SECTION 4. REPRESENTATIONS AND WARRANTIES
(a) FCS represents and warrants to the Trust that:
(i) It is a limited liability company duly organized and existing and in
good standing under the laws of the State of Delaware;
(ii) It is duly qualified to carry on its business in the State of Maine;
(iii) It is empowered under applicable laws and by its Operating
Agreement to enter into this Agreement and perform its duties under this
Agreement;
(iv) All requisite corporate proceedings have been taken to authorize it
to enter into this Agreement and perform its duties under this Agreement;
(v) It has access to the necessary facilities, equipment, and personnel
to assist the CCO in the performance of his or her duties and
obligations under this Agreement;
(vi) This Agreement, when executed and delivered, will constitute a
legal, valid and binding obligation of FCS, enforceable against FCS in
accordance with its terms, subject to bankruptcy, insolvency,
reorganization, moratorium and other laws of general application
affecting the rights and remedies of creditors and secured parties;
(vii) It shall make available a person who is competent and
knowledgeable regarding the federal securities laws and is otherwise
reasonably qualified to act as a CCO and who will, in the exercise of
his or her duties to the Trust, act in good faith and in a manner
reasonably believed by him or her to be in the best interests of the
Trust ;
(viii) It shall compensate the CCO fairly, subject to the Board's right
under any applicable regulation (e.g., Rule 38a-1) to approve the
designation, termination and level of compensation of the CCO. In
addition, it shall not retaliate against the CCO should the CCO inform
the Board of a compliance failure or take aggressive action to ensure
compliance with the federal securities laws by the Trust or a Service
Provider;
6
(ix) It shall report to the Board promptly if FCS learns about CCO
malfeasance or in the event the CCO is terminated as a CCO by another
Trust; and
(x) It shall report to the Board if at any time the CCO is subject to
the "bad boy" disqualifications as set forth in Section 15(b)(4) of the
Exchange Act or Section 9 of the 0000 Xxx.
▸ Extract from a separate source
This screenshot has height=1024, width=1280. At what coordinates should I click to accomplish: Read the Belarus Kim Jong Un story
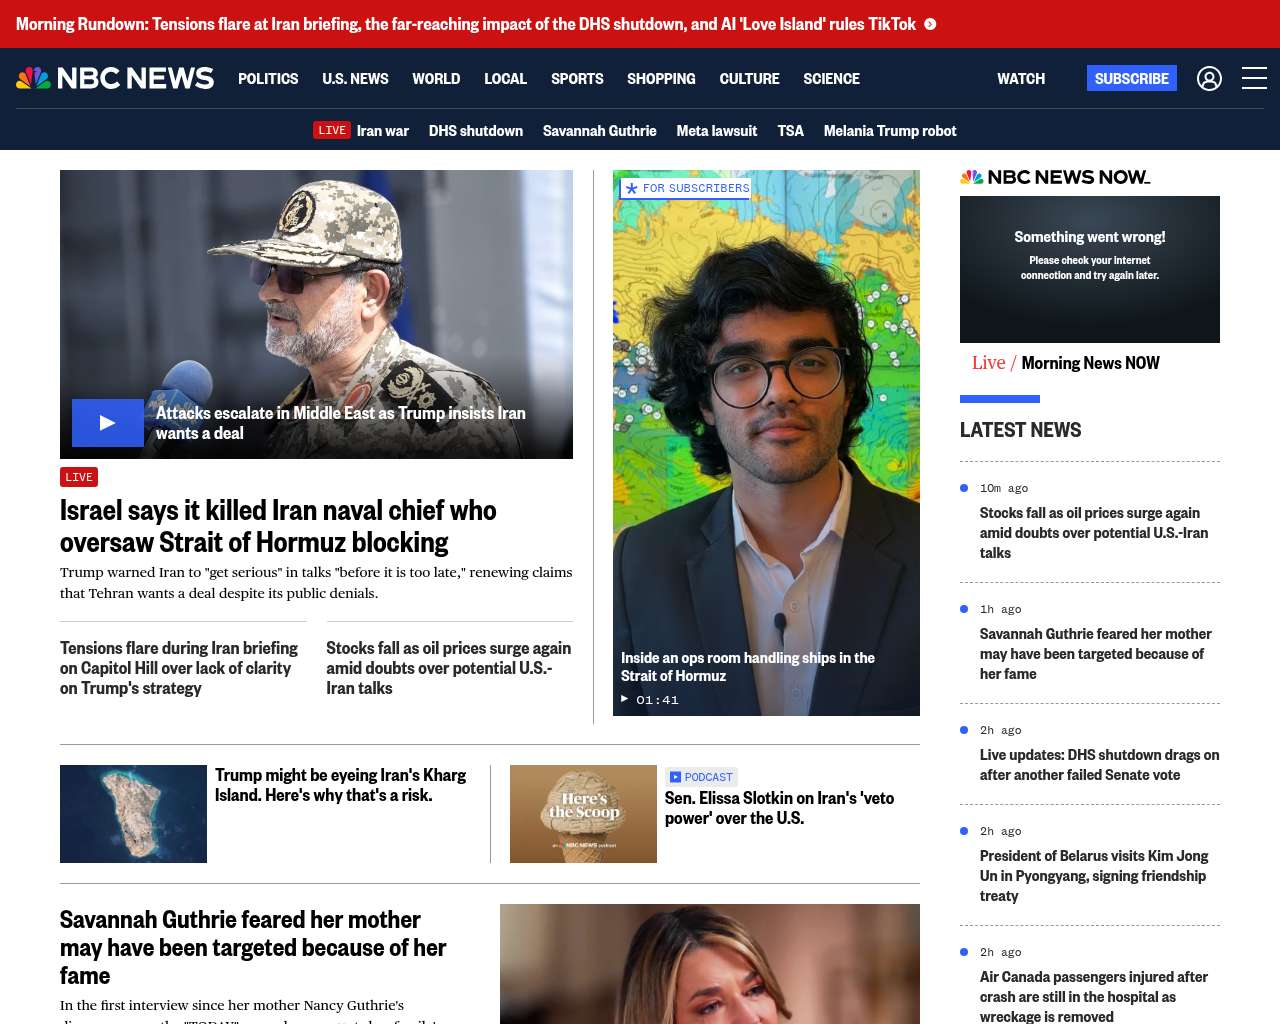(1093, 876)
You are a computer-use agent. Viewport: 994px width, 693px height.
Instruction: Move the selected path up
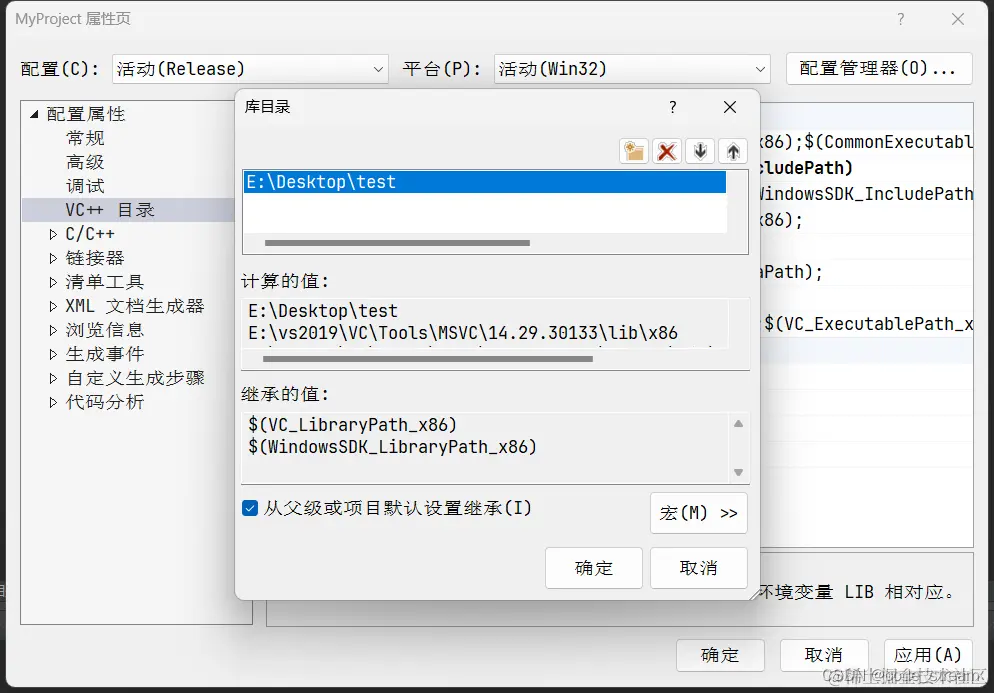point(731,151)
(b) The Trust represents and warrants to FCS that:
(i) It is a trust duly organized and existing and in good standing under
the laws of the State of Delaware and is qualified to do business and is
in good standing under the laws of the State of Maine;
(ii) It is empowered under applicable laws and by its Trust Documents to
enter into this Agreement and perform its duties under this Agreement;
(iii) All requisite corporate proceedings have been taken to authorize
it to enter into this Agreement and perform its duties under this
Agreement;
(iv) It is an open-end management investment company registered under
the 1940 Act;
(v) This Agreement, when executed and delivered, will constitute a
legal, valid and binding obligation of the Trust, enforceable against
the Trust in accordance with its terms, subject to bankruptcy,
insolvency, reorganization, moratorium and other laws of general
application affecting the rights and remedies of creditors and secured
parties;
7
(vi) A registration statement under the Securities Act and the Exchange
Act is currently effective and will remain effective and appropriate
State securities law filings have been made and will continue to be made
with respect the Trust; and
(vii) The CCO shall be covered by the Trust's Directors &
Officers/Errors & Omissions Policy (the "Policy"), and the Trust shall
use reasonable efforts to ensure that the CCO's coverage be
(a) reinstated should the Policy be cancelled; (b) continued after the
CCO ceases to serve as the Trust's CCO on substantially the same terms
as such coverage is provided for the Trust officers after such persons
are no longer officers of the Trust; or (c) continued in the event the
Trust merges or terminates, on substantially the same terms as such
coverage is provided for the Trust officers (but for a period no less
than six years). The Trust shall provide FCS with proof of current
coverage, including a copy of the Policy, and shall notify FCS
immediately should the Policy be cancelled or terminated.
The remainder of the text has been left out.